O tio era um parceiro das peripécias da vida, comuns ou incomuns. Ao chegar em Porto Ferreira, sempre a mesma pergunta, "e o tio João?", o tio sempre presente para conversar e, sobretudo rir. Restituir o tempo sem ele nos dias geograficamente distantes, os sentimentos pessoais de família, afetos e piadas. Rir reatava meu vínculo com ele. Nada mais revolucionário do que rir, sorrir e encorajarmo-nos a continuar nessa existência onde tropeçamos com a morte algum dia.

Meu tio João era o que dizia Spinoza sobre os encontros bons. Aqueles encontros que oferecem imagens positivas e afirmativas da vida. Agora, com sua morte, temos sua alma imbricada nas nossas, plenas de ensinamentos como serenidade diante de alguns duros fluxos da existência, calma, positividade e liberdade para ser.

Muitos se perguntarão, como eu mesma já o fiz, o que morrer significa. Voltamos ao pó. No entanto, ficamos, de algum modo, mostrando a potência humana na ação, na dinâmica dos afetos e na liberdade de ser.

João Bellini deixa-nos esse legado. Pessoa simples, humilde, forte nos afetos, ético e alegre. Quando pequena, eu gostava de ouvir suas estórias. Tinha muita imaginação. Caprichoso, fazia cartões com dobras para o Dia das Mães. Governava sua psique nas manifestações artísticas. Mãos artísticas do aprendiz em gráfica que o levaram ao jornal durante décadas.

A lição que meu tio João deixa é buscar os afetos alegres, como Spinosa. Aumentar a potência de vida e realizar os bons encontros.

É isso que a vida pede da gente e que nosso bom professor João nos ensinou. Tio João foi meu inspirador na família Bellini. É aquela garrafa de vinho de pêssego italiana.

É o imperativo da alegria mesmo que a vida não esteja lá essas coisas. É o aprendizado para novos mundos.

Pessoas como João Bellini dão ao mundo essas preciosidades. João Bellini, o tio bonito, alimentou o fio enigmático da vida com uma lucidez bela e nos permitiu compartilhar sua visão, seu jeito de viver e sua sensibilidade.

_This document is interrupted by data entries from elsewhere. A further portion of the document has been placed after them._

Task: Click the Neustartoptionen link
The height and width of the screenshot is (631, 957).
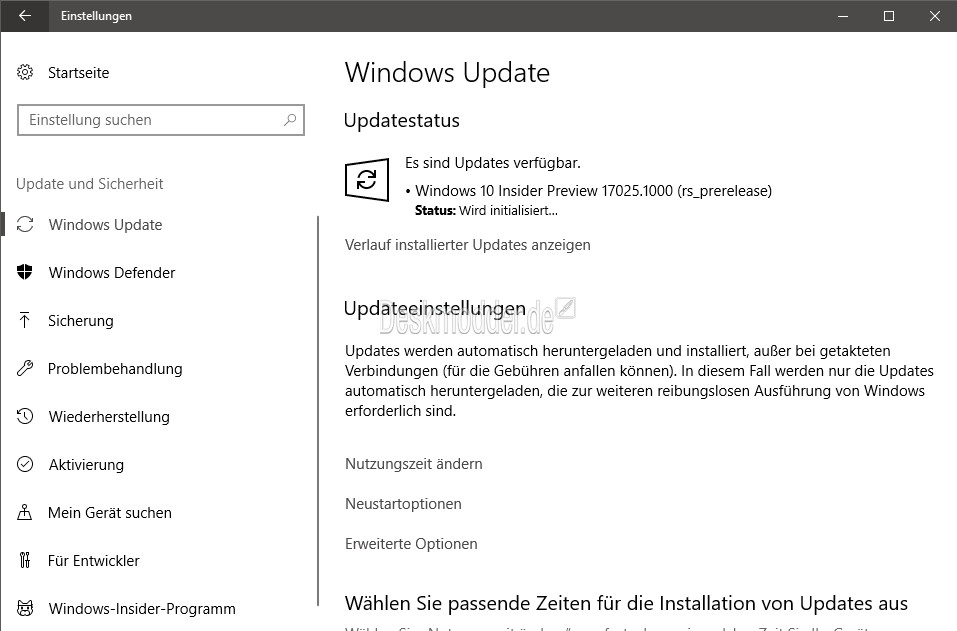Action: (x=403, y=503)
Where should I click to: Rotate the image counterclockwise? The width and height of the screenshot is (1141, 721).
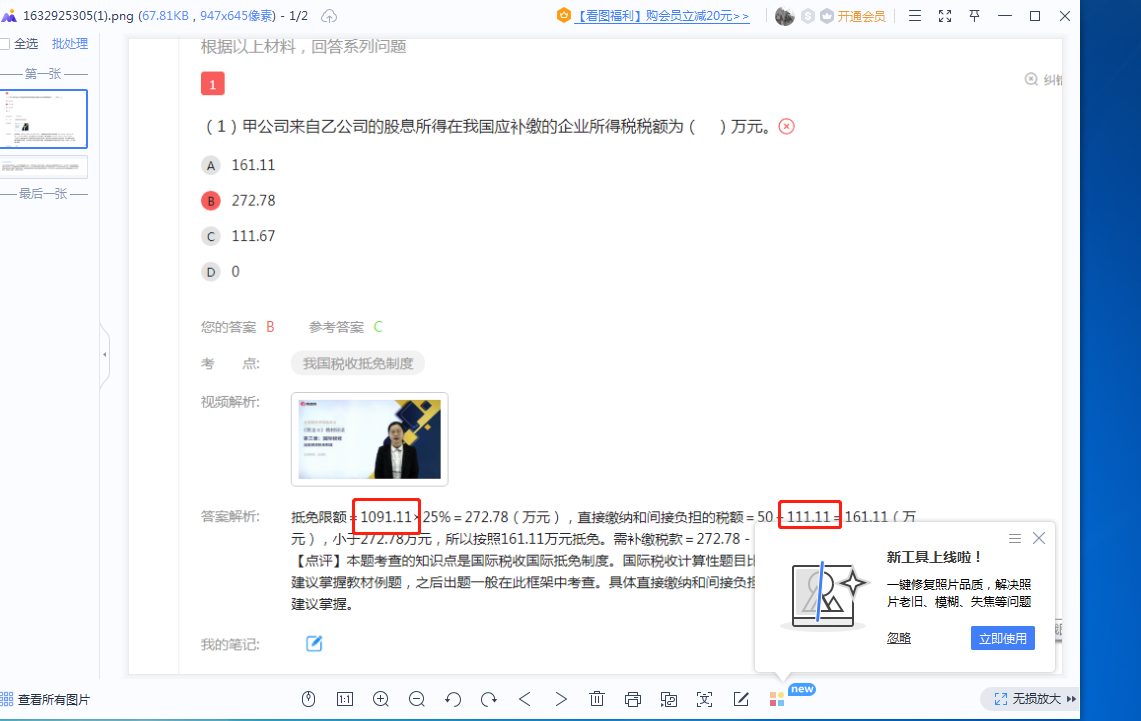(453, 699)
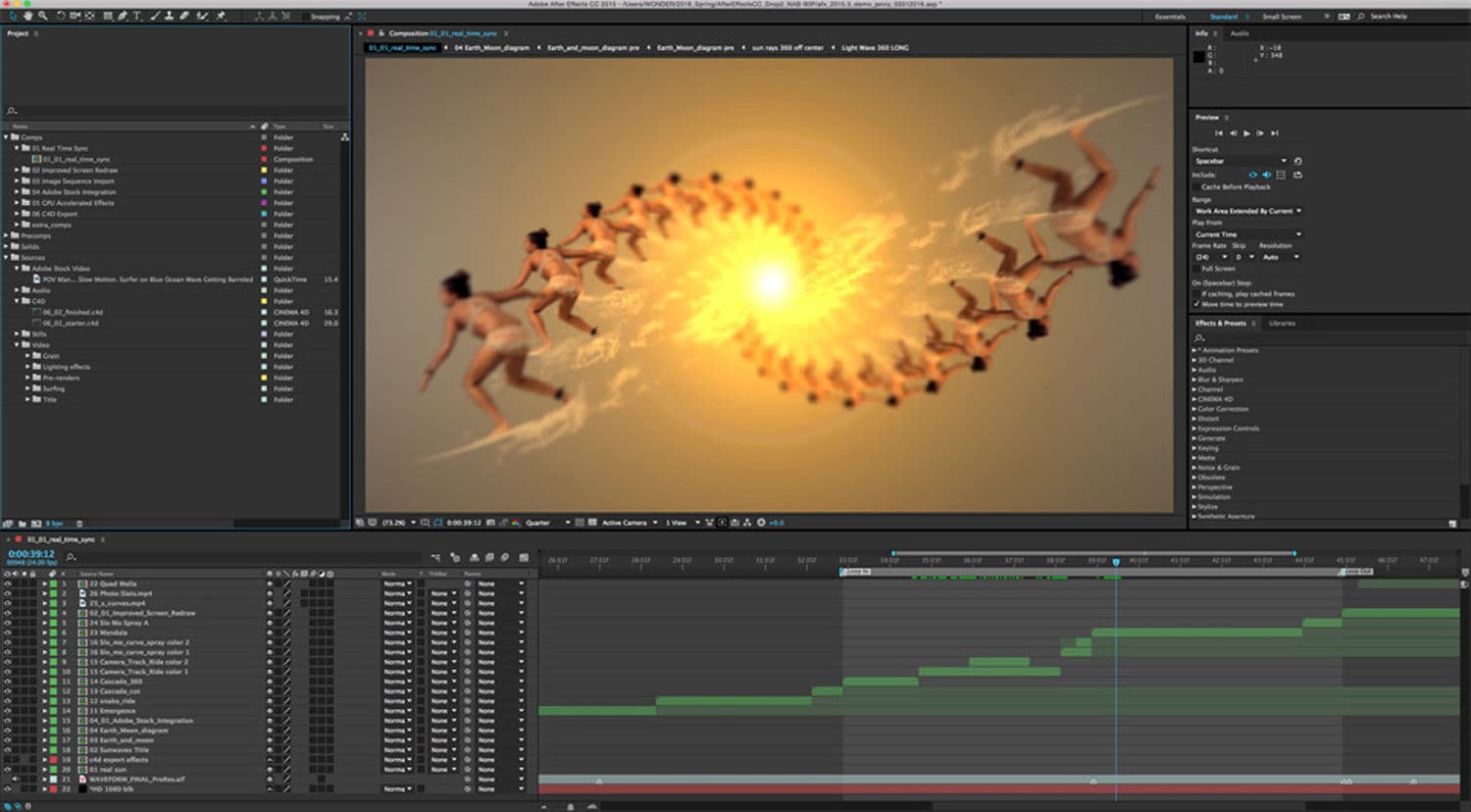Screen dimensions: 1471x812
Task: Toggle audio inclusion speaker icon in Preview
Action: (x=1266, y=175)
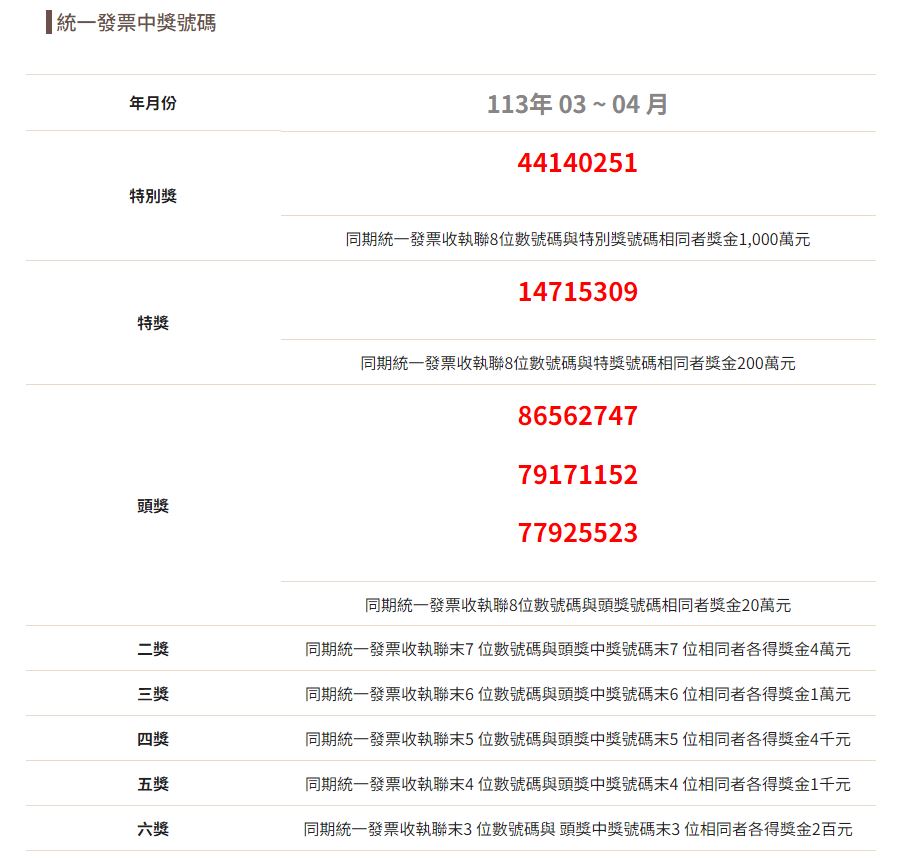Click the 200萬元 grand prize description
Image resolution: width=899 pixels, height=858 pixels.
coord(577,363)
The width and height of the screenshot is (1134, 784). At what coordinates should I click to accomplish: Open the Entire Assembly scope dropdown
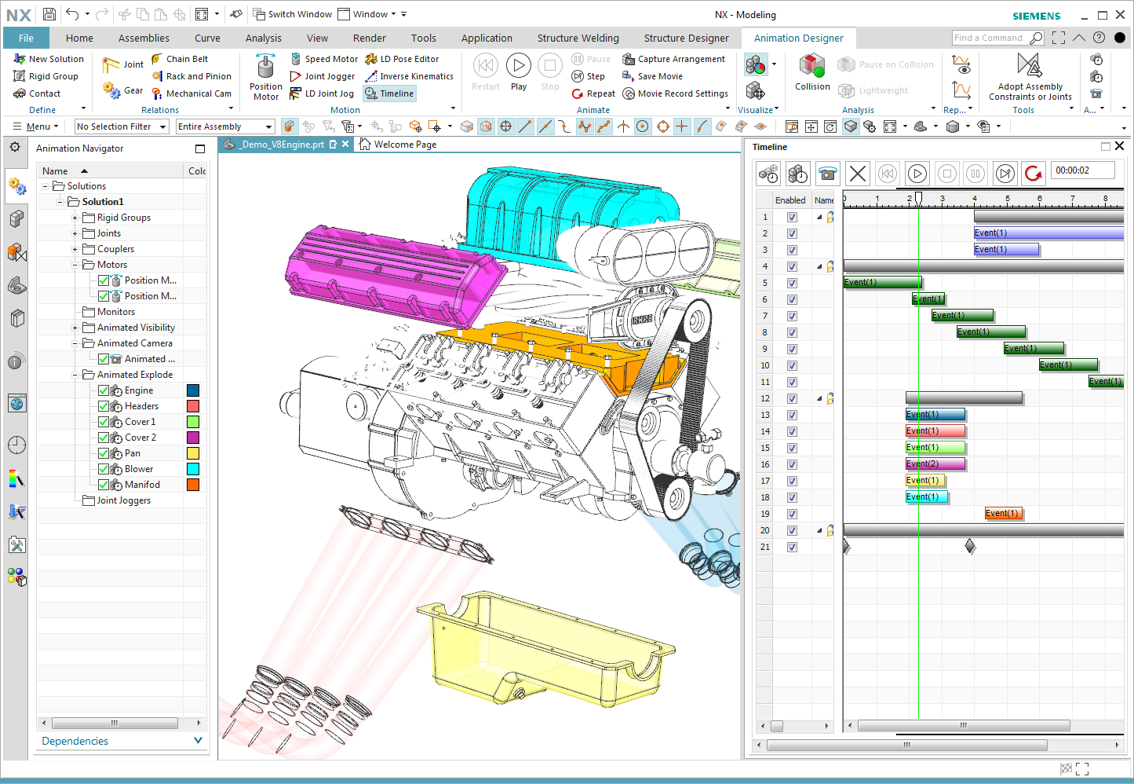click(225, 127)

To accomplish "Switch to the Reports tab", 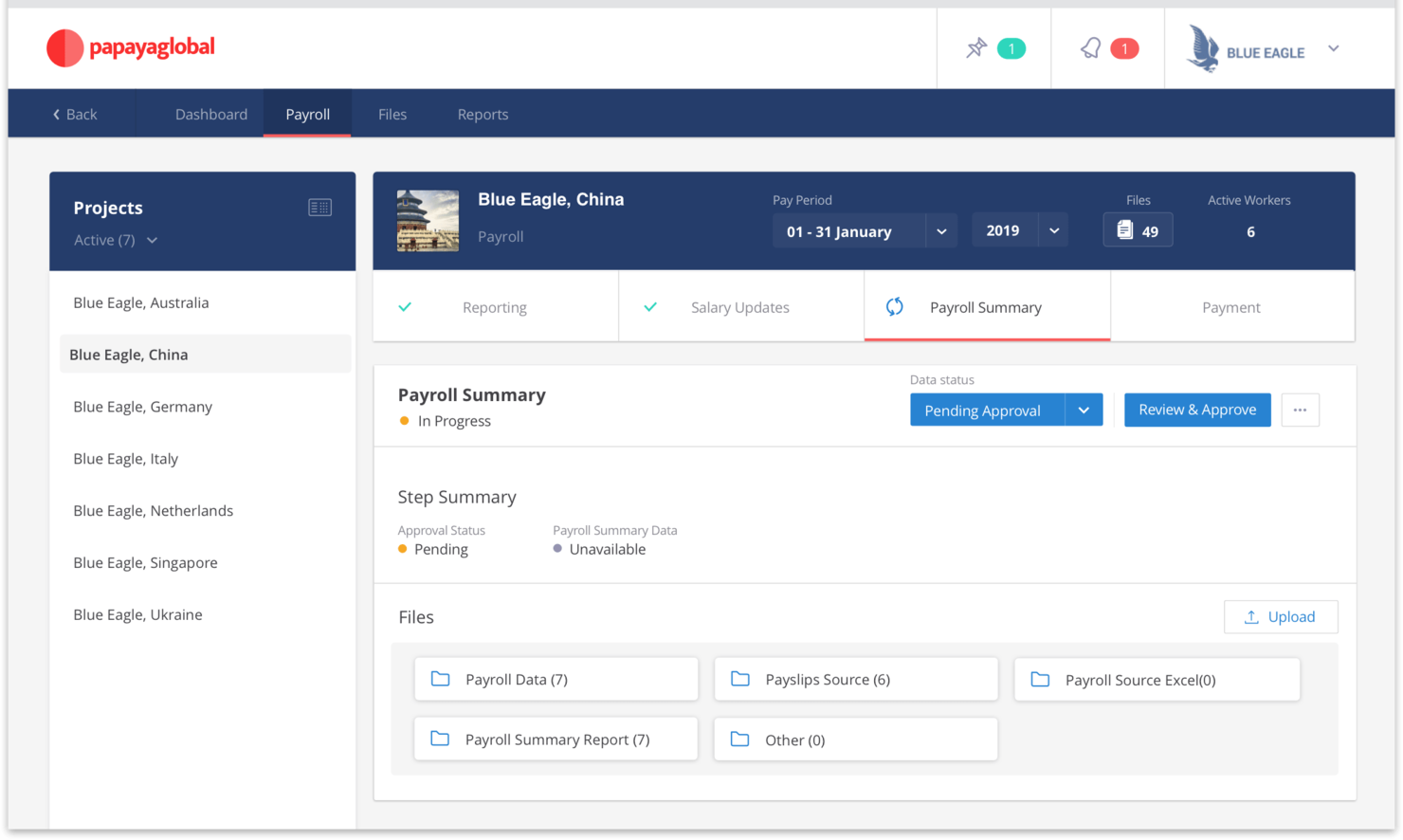I will [483, 114].
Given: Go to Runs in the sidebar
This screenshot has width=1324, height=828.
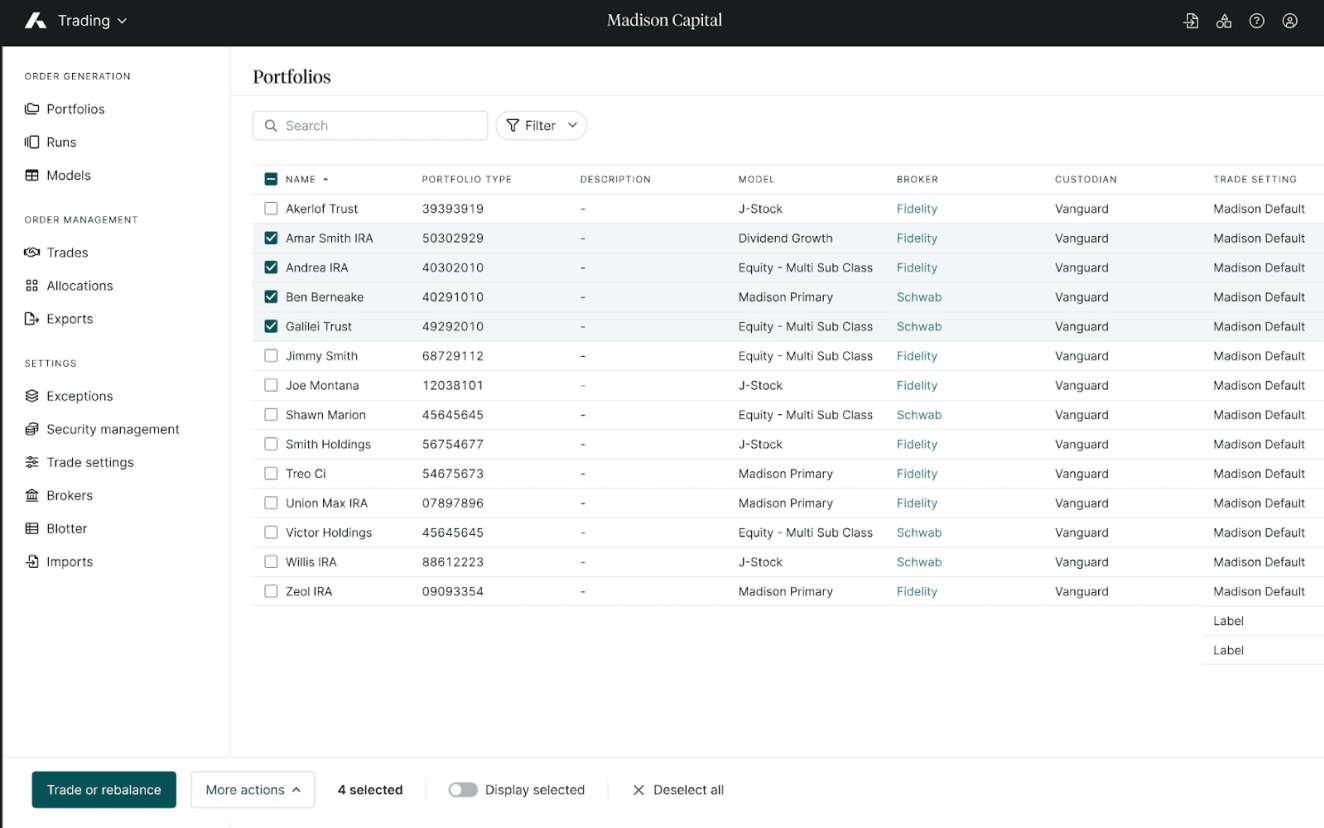Looking at the screenshot, I should 61,142.
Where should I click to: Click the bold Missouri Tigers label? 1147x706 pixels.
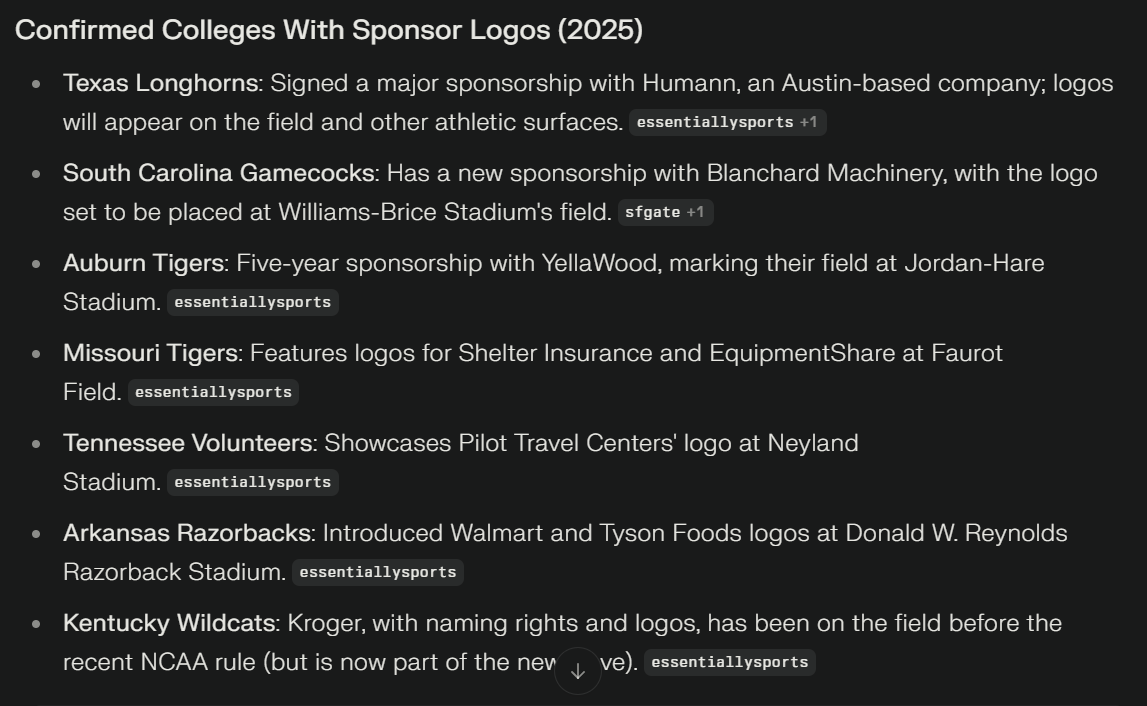click(x=151, y=353)
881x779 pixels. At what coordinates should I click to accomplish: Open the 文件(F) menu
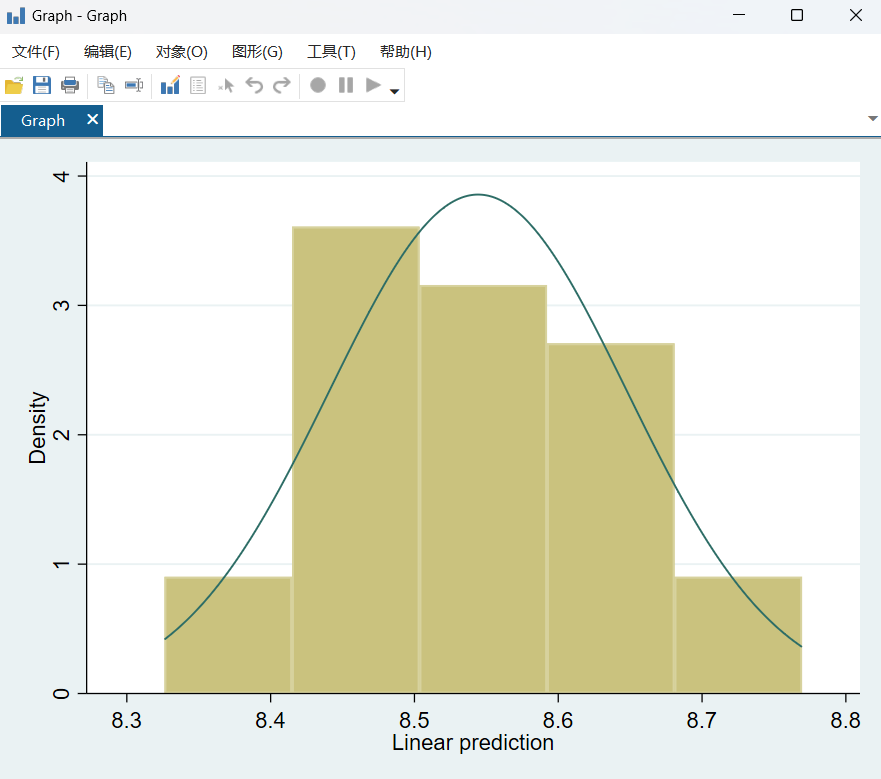[36, 52]
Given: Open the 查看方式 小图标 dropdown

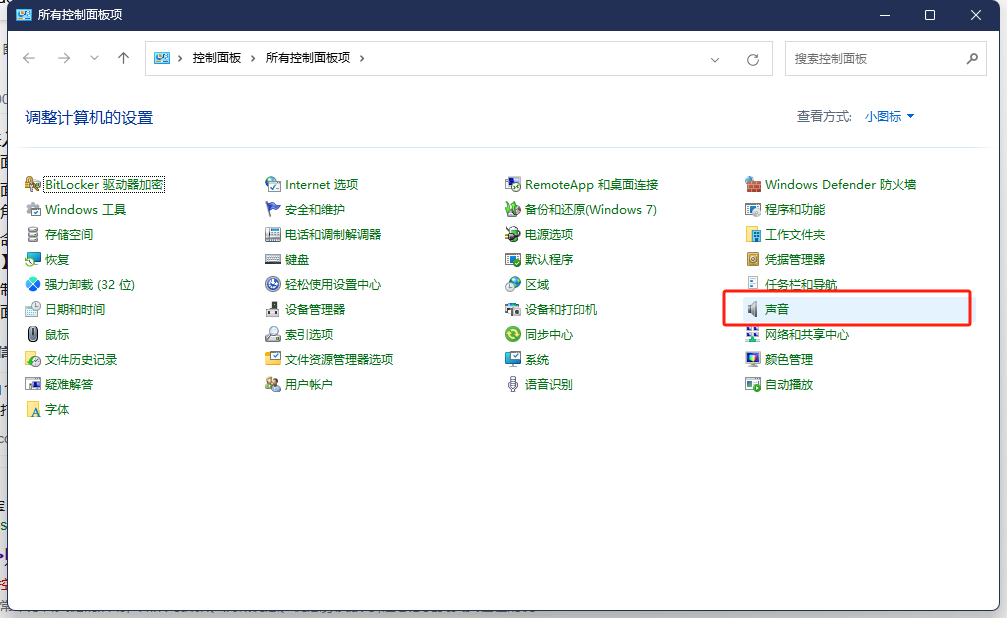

Sua vida, agora, é des-tecida, mas permanecerá entre nós como a tessitura da serenidade no fluxo quase violento da existência humana.

Obrigada, tio, por tanto ensinamento e companhia.

*Marta Bellini

*Professora aposentada da Universidade Estadual de Maringá. Com doutorado em Psicologia, mestrado em educação e graduação em Biologia, diletante em Literatura, uma ornitorrinco, tem a sorte de continuar a ser integrante do Grupo de pesquisa Science Studies CNPq-UEM, na mesma universidade, grupo interdisciplinar de pessoas da filosofia, pedagogia, biologia, física, psicologia entre outras áreas. Sindicalistas nos períodos necessários, teve a honra de participar com colegas de duas grandes greves, a de setembro de 2001 a março de 2002, e a de abril-maio de 2015, as duas contra privatização das universidades públicas do Paraná e a última, também contra a reforma da previdência, além, é claro, de lutar da dignidade salarial.